§ SHORT TASK: Find each line in the records below that contains the word "dropdown", and copy those lines out.

§ RECORDS FOR THIS EXERCISE:
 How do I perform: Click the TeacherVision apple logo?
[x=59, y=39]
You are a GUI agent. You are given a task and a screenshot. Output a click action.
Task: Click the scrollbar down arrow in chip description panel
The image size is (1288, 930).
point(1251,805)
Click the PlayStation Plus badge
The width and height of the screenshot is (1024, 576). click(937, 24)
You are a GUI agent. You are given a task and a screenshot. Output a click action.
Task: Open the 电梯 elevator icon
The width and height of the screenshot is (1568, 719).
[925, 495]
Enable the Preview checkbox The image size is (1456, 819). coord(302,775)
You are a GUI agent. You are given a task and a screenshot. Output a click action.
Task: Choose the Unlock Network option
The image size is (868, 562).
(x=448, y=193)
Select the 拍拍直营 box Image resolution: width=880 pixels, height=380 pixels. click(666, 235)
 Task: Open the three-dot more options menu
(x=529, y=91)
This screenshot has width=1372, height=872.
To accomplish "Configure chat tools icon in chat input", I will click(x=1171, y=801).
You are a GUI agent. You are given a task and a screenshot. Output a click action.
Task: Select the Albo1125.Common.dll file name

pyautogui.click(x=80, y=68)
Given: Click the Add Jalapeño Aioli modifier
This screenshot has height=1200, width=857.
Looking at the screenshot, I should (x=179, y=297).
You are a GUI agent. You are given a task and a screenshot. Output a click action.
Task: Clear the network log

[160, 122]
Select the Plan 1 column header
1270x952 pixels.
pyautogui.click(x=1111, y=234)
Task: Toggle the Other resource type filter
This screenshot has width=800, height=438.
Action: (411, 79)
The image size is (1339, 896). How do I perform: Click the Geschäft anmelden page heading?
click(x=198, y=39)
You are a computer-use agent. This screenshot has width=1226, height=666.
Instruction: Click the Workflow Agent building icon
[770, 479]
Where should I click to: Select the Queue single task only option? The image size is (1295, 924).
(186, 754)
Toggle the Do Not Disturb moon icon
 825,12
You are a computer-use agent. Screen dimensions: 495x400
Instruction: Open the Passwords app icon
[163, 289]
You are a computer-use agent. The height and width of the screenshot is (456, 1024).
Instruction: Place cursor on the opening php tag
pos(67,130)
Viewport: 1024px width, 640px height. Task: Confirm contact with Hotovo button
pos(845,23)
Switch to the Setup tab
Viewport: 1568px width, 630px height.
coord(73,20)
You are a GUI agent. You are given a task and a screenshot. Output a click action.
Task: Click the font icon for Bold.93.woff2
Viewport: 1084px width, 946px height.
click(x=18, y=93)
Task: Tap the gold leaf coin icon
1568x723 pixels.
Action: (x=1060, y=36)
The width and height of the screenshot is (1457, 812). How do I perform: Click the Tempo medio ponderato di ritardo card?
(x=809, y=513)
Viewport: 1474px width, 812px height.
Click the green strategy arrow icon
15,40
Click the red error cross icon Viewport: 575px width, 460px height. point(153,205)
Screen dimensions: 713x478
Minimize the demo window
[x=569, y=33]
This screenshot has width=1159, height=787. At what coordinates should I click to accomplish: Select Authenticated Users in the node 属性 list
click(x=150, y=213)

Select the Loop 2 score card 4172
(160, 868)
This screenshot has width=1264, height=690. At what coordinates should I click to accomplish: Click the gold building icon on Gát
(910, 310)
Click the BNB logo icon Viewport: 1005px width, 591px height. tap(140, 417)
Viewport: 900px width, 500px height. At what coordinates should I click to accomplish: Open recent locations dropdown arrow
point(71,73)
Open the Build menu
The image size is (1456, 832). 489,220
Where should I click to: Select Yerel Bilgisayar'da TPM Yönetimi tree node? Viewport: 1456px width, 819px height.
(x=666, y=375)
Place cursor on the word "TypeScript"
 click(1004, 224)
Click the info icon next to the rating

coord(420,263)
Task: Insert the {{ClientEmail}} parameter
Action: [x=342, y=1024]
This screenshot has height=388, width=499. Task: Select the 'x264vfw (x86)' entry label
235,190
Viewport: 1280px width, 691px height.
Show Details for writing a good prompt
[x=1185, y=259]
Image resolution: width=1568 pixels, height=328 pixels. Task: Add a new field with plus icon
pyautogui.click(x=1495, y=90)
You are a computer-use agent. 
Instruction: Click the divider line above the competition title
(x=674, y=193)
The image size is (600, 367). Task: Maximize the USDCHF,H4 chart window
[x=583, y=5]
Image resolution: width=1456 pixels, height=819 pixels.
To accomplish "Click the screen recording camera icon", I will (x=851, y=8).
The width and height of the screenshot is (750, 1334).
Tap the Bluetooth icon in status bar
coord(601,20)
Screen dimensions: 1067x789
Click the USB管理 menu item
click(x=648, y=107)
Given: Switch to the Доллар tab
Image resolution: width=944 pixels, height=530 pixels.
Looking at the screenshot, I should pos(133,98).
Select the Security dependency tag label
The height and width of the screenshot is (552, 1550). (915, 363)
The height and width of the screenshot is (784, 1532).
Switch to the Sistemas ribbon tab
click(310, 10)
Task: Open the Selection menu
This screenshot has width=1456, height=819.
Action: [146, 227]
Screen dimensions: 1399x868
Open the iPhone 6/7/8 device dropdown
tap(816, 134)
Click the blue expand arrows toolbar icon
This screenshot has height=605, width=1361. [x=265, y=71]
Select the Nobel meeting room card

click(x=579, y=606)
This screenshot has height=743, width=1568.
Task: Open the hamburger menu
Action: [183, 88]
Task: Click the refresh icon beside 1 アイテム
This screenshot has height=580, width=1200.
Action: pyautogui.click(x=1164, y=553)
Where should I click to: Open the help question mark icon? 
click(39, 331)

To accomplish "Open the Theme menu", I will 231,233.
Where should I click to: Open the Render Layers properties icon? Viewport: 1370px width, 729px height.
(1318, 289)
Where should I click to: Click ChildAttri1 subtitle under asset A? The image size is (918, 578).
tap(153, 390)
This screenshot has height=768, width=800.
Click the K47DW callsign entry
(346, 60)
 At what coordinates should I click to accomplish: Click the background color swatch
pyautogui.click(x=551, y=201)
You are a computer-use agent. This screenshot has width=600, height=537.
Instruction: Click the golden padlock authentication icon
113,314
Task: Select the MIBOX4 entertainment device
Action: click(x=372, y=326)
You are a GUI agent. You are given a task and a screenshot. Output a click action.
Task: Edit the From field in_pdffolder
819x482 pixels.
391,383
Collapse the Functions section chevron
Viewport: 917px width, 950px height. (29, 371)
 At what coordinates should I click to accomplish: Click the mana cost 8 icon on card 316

§ RESPONSE:
Viewport: 900px width, 500px height. At what coordinates should I click to accomplish: Open recent locations dropdown arrow
Open the iPhone 6/7/8 device dropdown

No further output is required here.